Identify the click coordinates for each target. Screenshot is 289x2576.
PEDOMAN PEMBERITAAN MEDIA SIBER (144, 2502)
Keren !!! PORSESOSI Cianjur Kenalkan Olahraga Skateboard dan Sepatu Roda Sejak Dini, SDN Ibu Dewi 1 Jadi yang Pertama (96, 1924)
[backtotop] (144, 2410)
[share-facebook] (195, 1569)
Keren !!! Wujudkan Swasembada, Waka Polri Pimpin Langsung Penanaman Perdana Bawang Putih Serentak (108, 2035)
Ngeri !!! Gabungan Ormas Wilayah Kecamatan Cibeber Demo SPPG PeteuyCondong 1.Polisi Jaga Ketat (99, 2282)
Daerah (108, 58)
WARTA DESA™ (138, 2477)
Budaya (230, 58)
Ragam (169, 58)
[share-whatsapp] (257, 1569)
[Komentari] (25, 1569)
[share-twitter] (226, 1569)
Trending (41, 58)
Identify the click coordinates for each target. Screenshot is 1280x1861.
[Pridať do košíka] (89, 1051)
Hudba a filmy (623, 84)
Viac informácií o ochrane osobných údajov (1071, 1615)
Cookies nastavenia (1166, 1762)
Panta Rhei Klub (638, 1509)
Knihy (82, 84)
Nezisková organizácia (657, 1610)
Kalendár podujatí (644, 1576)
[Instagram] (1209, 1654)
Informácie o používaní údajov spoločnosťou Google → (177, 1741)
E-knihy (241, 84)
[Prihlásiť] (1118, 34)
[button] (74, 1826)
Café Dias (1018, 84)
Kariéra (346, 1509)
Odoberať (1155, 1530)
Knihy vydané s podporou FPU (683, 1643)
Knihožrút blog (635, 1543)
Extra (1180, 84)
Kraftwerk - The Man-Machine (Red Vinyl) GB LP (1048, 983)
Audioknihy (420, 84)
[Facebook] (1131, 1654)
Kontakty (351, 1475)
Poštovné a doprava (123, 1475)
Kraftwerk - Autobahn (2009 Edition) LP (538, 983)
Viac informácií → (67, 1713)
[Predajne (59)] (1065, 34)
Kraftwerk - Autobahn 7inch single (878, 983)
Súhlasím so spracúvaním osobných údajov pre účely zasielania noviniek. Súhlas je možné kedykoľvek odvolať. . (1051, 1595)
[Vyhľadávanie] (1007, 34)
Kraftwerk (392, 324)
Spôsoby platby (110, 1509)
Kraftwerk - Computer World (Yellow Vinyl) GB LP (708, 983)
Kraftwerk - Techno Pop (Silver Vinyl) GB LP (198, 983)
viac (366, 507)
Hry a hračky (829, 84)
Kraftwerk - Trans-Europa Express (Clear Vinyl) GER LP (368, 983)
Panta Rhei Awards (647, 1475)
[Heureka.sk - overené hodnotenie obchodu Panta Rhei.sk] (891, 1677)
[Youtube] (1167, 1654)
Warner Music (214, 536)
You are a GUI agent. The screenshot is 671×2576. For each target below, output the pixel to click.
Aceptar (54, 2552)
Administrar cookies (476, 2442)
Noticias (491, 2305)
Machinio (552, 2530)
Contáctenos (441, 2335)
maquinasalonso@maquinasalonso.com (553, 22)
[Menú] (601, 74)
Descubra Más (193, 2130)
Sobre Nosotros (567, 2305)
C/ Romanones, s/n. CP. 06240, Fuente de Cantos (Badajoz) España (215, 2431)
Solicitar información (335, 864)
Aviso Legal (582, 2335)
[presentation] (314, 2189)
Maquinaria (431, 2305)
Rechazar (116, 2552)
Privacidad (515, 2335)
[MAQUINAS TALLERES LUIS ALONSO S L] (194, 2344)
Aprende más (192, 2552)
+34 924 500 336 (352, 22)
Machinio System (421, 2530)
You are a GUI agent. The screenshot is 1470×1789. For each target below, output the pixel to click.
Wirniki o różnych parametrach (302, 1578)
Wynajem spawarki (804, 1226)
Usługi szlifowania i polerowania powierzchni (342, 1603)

§

▶ **Action item**: Copy all of the data. Keep every word exactly as it is.

▶ **Response**:
Identify the click coordinates for each target. Screenshot is 289x2576.
PEDOMAN PEMBERITAAN MEDIA SIBER (144, 2502)
Keren !!! PORSESOSI Cianjur Kenalkan Olahraga Skateboard dan Sepatu Roda Sejak Dini, SDN Ibu Dewi 1 Jadi yang Pertama (96, 1924)
[backtotop] (144, 2410)
[share-facebook] (195, 1569)
Keren !!! Wujudkan Swasembada, Waka Polri Pimpin Langsung Penanaman Perdana Bawang Putih Serentak (108, 2035)
Ngeri !!! Gabungan Ormas Wilayah Kecamatan Cibeber Demo SPPG PeteuyCondong 1.Polisi Jaga Ketat (99, 2282)
Daerah (108, 58)
WARTA DESA™ (138, 2477)
Budaya (230, 58)
Ragam (169, 58)
[share-whatsapp] (257, 1569)
[Komentari] (25, 1569)
[share-twitter] (226, 1569)
Trending (41, 58)
Identify the click coordinates for each target. Screenshot is 1280x1861.
[Pridať do košíka] (89, 1051)
Hudba a filmy (623, 84)
Viac informácií o ochrane osobných údajov (1071, 1615)
Cookies nastavenia (1166, 1762)
Panta Rhei Klub (638, 1509)
Knihy (82, 84)
Nezisková organizácia (657, 1610)
Kalendár podujatí (644, 1576)
[Instagram] (1209, 1654)
Informácie o používaní údajov spoločnosťou Google → (177, 1741)
E-knihy (241, 84)
[Prihlásiť] (1118, 34)
[button] (74, 1826)
Café Dias (1018, 84)
Kariéra (346, 1509)
Odoberať (1155, 1530)
Knihy vydané s podporou FPU (683, 1643)
Knihožrút blog (635, 1543)
Extra (1180, 84)
Kraftwerk - The Man-Machine (Red Vinyl) GB LP (1048, 983)
Audioknihy (420, 84)
[Facebook] (1131, 1654)
Kontakty (351, 1475)
Poštovné a doprava (123, 1475)
Kraftwerk - Autobahn (2009 Edition) LP (538, 983)
Viac informácií → (67, 1713)
[Predajne (59)] (1065, 34)
Kraftwerk - Autobahn 7inch single (878, 983)
Súhlasím so spracúvaním osobných údajov pre účely zasielania noviniek. Súhlas je možné kedykoľvek odvolať. . (1051, 1595)
[Vyhľadávanie] (1007, 34)
Kraftwerk (392, 324)
Spôsoby platby (110, 1509)
Kraftwerk - Computer World (Yellow Vinyl) GB LP (708, 983)
Kraftwerk - Techno Pop (Silver Vinyl) GB LP (198, 983)
viac (366, 507)
Hry a hračky (829, 84)
Kraftwerk - Trans-Europa Express (Clear Vinyl) GER LP (368, 983)
Panta Rhei Awards (647, 1475)
[Heureka.sk - overené hodnotenie obchodu Panta Rhei.sk] (891, 1677)
[Youtube] (1167, 1654)
Warner Music (214, 536)
You are a GUI agent. The screenshot is 671×2576. For each target below, output the pixel to click.
Aceptar (54, 2552)
Administrar cookies (476, 2442)
Noticias (491, 2305)
Machinio (552, 2530)
Contáctenos (441, 2335)
maquinasalonso@maquinasalonso.com (553, 22)
[Menú] (601, 74)
Descubra Más (193, 2130)
Sobre Nosotros (567, 2305)
C/ Romanones, s/n. CP. 06240, Fuente de Cantos (Badajoz) España (215, 2431)
Solicitar información (335, 864)
Aviso Legal (582, 2335)
[presentation] (314, 2189)
Maquinaria (431, 2305)
Rechazar (116, 2552)
Privacidad (515, 2335)
[MAQUINAS TALLERES LUIS ALONSO S L] (194, 2344)
Aprende más (192, 2552)
+34 924 500 336 (352, 22)
Machinio System (421, 2530)
You are a GUI agent. The screenshot is 1470×1789. For each target below, output the pixel to click.
Wirniki o różnych parametrach (302, 1578)
Wynajem spawarki (804, 1226)
Usługi szlifowania i polerowania powierzchni (342, 1603)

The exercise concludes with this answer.